### Task to carry out
Copy out the passage below on the cascade decay of rotating strings, word for word and in full.

Extract provided Start Marker

Therefore any alternative explanations of phenomena which could be
interpreted as a signature of new physics such as quark-gluon plasma
deserve careful elaboration. In the Ref.\cite{Lug99} we place for
consideration a new hadronization process based on the cascade
decay of rotating strings into hadron states.  As it had marked in
Ref.\cite{Lug99},
long ago it have been already known fact that linearity of Regge
trajectory could be explained by supposition that the hadron is
a rigid straight rotating string\cite{Green}.
If the Regge trajectories are unlimited, it gives a chance to consider
the rotating strings having large masses too.
There is no a complete theory for decay of rotating string, and so
we have been constructing a Monte Carlo
parametrization for this process\cite{Lug99}.
In our cascade string breaking model the process of breaking of
mother string into two daugher strings is repeated.
The string rotation leads to correlation between the transverse momentum
of daughter string and the mass of mother string.   Therefore the average
transverse momentum of secondary hadrons, produced by decays of rotating
strings, grows with the mass of primary string (see Fig.5 in \cite{Lug99}
and Fig.10 in \cite{Lug98}),
and so the fluctuations of the masses of primary strings (in the model for
proton-antiproton collisions) lead to explanation of experimental $P_{T}$
distribution of secondaries up to $p_{T}= 4$ Gev at 1800 GeV for
proton-antiproton interactions (see Fig.13
in Ref.\cite{Lug98} where there are preliminary results).

    For heavy-ion reactions there is widely known theoretical prediction
that hard parton-parton interaction and formation of quark-gluon plasma
are two sources of secondary particles with high transverse momenta.

Extract provided End Marker
Data below Start Marker

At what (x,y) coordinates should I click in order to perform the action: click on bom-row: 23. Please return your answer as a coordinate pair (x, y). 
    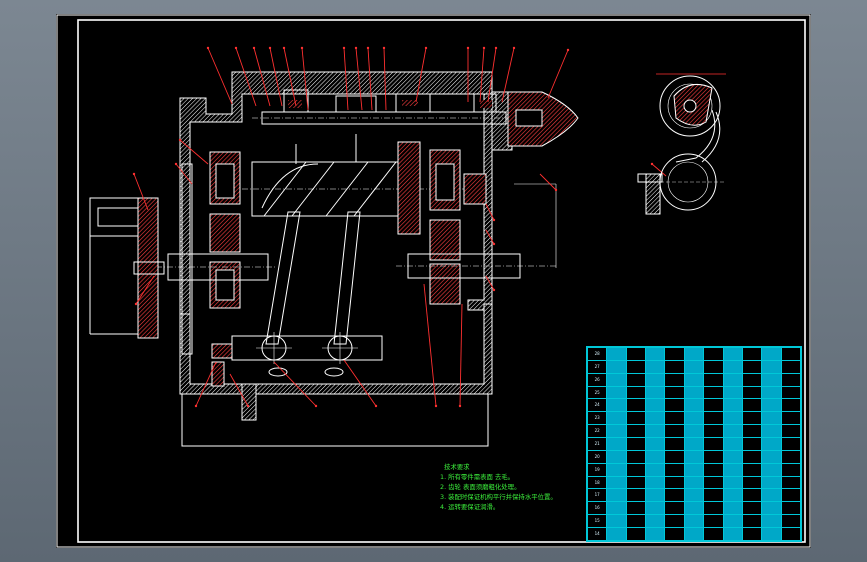
    Looking at the image, I should click on (694, 418).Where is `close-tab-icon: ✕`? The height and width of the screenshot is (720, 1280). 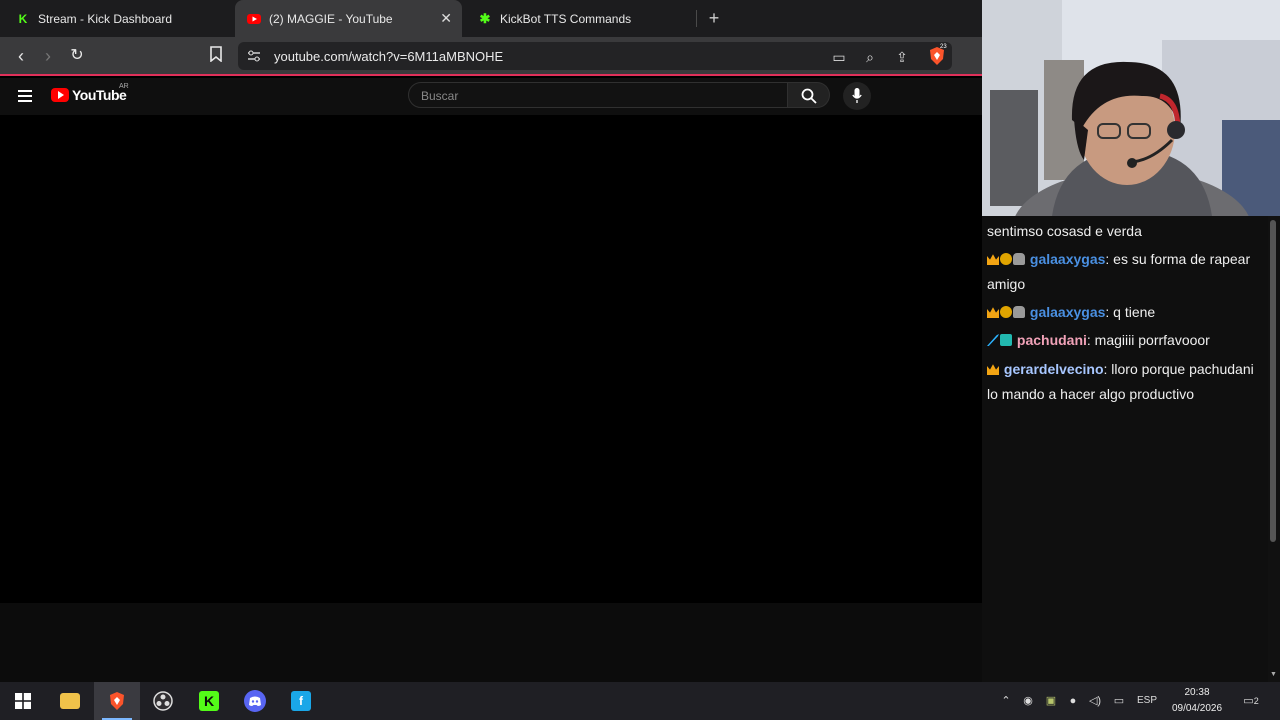
close-tab-icon: ✕ is located at coordinates (446, 18).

Data below End Marker

### Response to this task
Therefore any alternative explanations of phenomena which could be
interpreted as a signature of new physics such as quark-gluon plasma
deserve careful elaboration. In the Ref.\cite{Lug99} we place for
consideration a new hadronization process based on the cascade
decay of rotating strings into hadron states.  As it had marked in
Ref.\cite{Lug99},
long ago it have been already known fact that linearity of Regge
trajectory could be explained by supposition that the hadron is
a rigid straight rotating string\cite{Green}.
If the Regge trajectories are unlimited, it gives a chance to consider
the rotating strings having large masses too.
There is no a complete theory for decay of rotating string, and so
we have been constructing a Monte Carlo
parametrization for this process\cite{Lug99}.
In our cascade string breaking model the process of breaking of
mother string into two daugher strings is repeated.
The string rotation leads to correlation between the transverse momentum
of daughter string and the mass of mother string.   Therefore the average
transverse momentum of secondary hadrons, produced by decays of rotating
strings, grows with the mass of primary string (see Fig.5 in \cite{Lug99}
and Fig.10 in \cite{Lug98}),
and so the fluctuations of the masses of primary strings (in the model for
proton-antiproton collisions) lead to explanation of experimental $P_{T}$
distribution of secondaries up to $p_{T}= 4$ Gev at 1800 GeV for
proton-antiproton interactions (see Fig.13
in Ref.\cite{Lug98} where there are preliminary results).

    For heavy-ion reactions there is widely known theoretical prediction
that hard parton-parton interaction and formation of quark-gluon plasma
are two sources of secondary particles with high transverse momenta.